22 nm Larrabee

Gubbi · Feb 3, 2012

3dilettante said:
Is the core going to handle re-renaming its rename registers and migrating values based on use data? There would be no software way to control this.

It should be completely in hardware. If the thread count goes up, you want to make as effective use of your lower level fast registers as possible, and not statically partition it.

3dilettante said:
Result forwarding is a significant source, though the port restriction was still noticeable, per Agner for many preceding Intel cores. With SB, this seems to have been alleviated or significantly reduced, though I haven't found a port count. With a physical register file, the ROB no longer contains data.

The point is that the Pentium Pro made due with just three ports to its register file while being competitive with other OOO implementations that had up to twelve ports.
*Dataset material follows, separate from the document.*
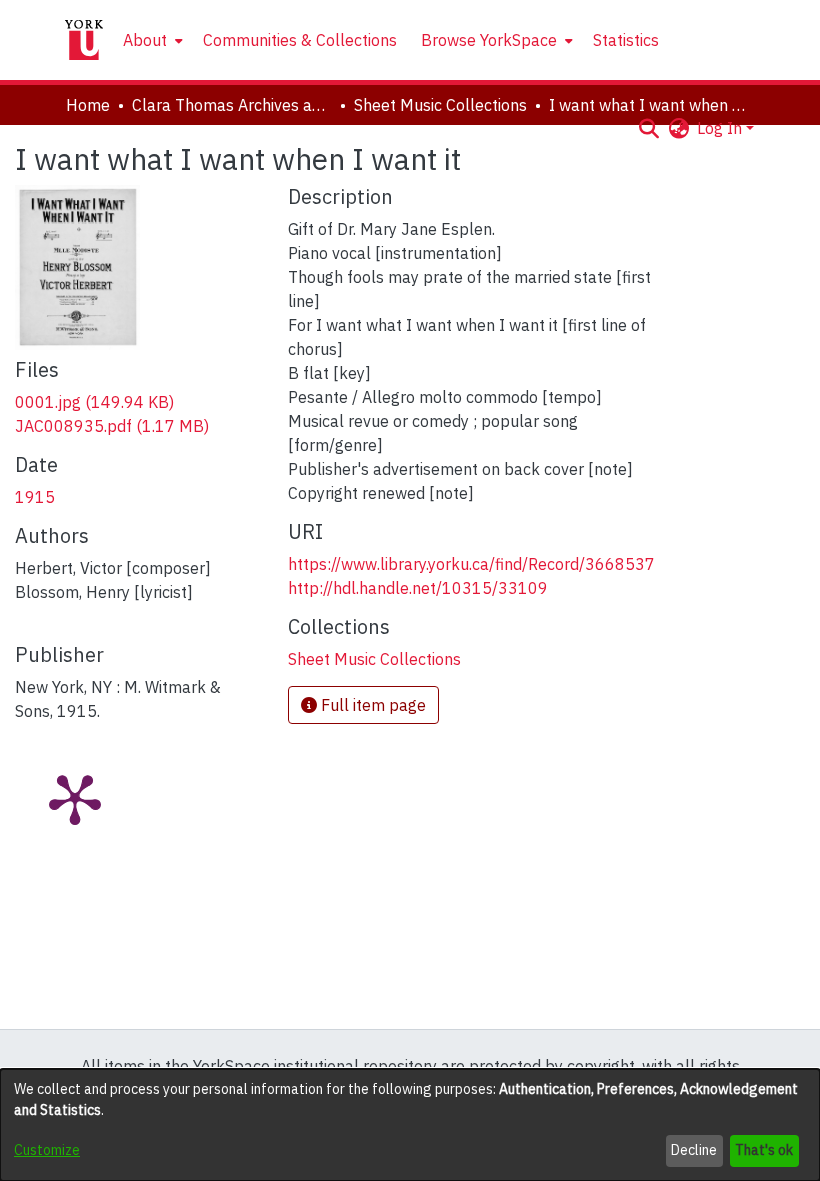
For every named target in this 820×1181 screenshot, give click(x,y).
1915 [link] (35, 497)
It is of course in part a result of the small number of registers in x86. With just 8 architected registers, the chance of accessing a register that haven't been written to in the last 32 instructions, and thus in the ROB, is a lot lower than if you had 32 registers.

3dilettante said:
I suggested a different domain. Sandy Bridge has several, and they are out of order.

Alright, I misunderstood. I thought you wanted to offload AVX from the core entirely, thus not tracking dependencies.

Cheers

3dilettante · Feb 3, 2012

Gubbi said:
It should be completely in hardware. If the thread count goes up, you want to make as effective use of your lower level fast registers as possible, and not statically partition it.
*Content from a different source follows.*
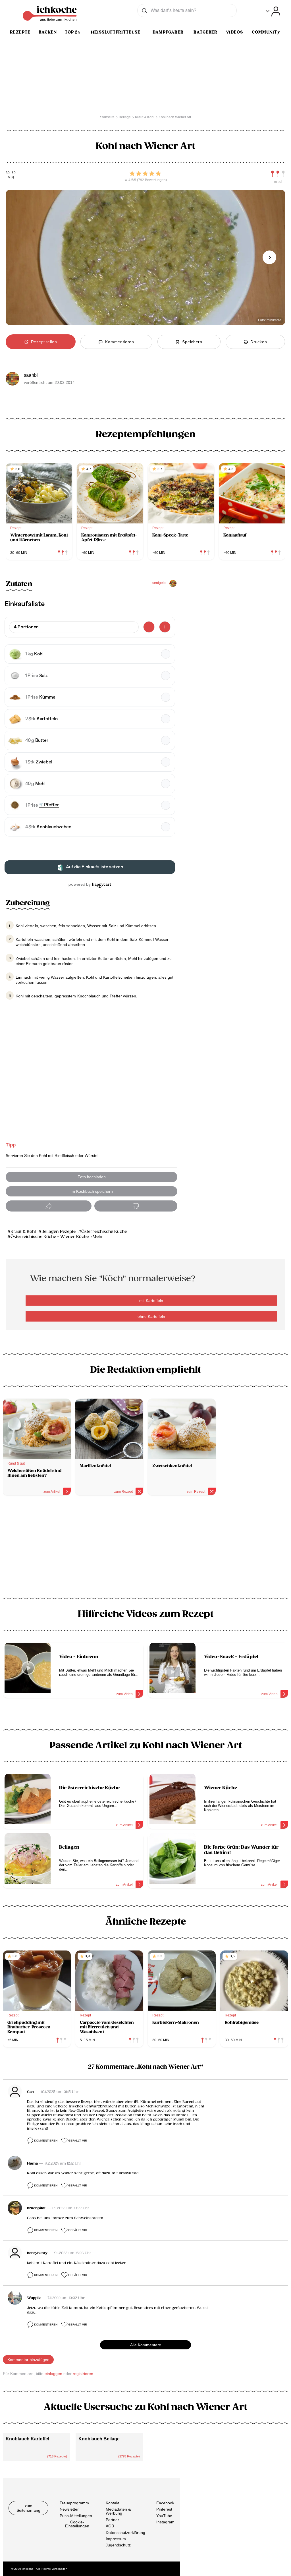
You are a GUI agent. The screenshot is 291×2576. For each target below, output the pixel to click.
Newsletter (69, 2509)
I think having the register file pointers updated by the renamer, retire unit, and a register history/reallocation engine may eat into the power savings of AVX 1024, just a tad.

The point is that the Pentium Pro made due with just three ports to its register file while being competitive with other OOO implementations that had up to twelve ports.

Mem/reg ops also meant it was possible that up to half of the sources wouldn't come from the register file, which also helped.
I'm curious what Intel has changed for SB, since the ROB no longer serves as a source.

Gubbi · Feb 7, 2012

3dilettante said:
I think having the register file pointers updated by the renamer, retire unit, and a register history/reallocation engine may eat into the power savings of AVX 1024, just a tad.

There is no reason to let the entire instruction tracking apparatus be aware of where register values reside.

The hybrid register file acts as a black box, with the fast file acting as a cache for the back file. You access it after instruction schedule with your renamed register identifier, the same way you do with all physical register file OOO machines. Either it hits in the fast file and you get the value quickly, or it doesn't and you wait a few cycles more.

This will add some latency but since extending the register resources is already a throughput oriented optimization it might be tradeoff worth doing.

3dilettante said:
Mem/reg ops also meant it was possible that up to half of the sources wouldn't come from the register file, which also helped.
I'm curious what Intel has changed for SB, since the ROB no longer serves as a source.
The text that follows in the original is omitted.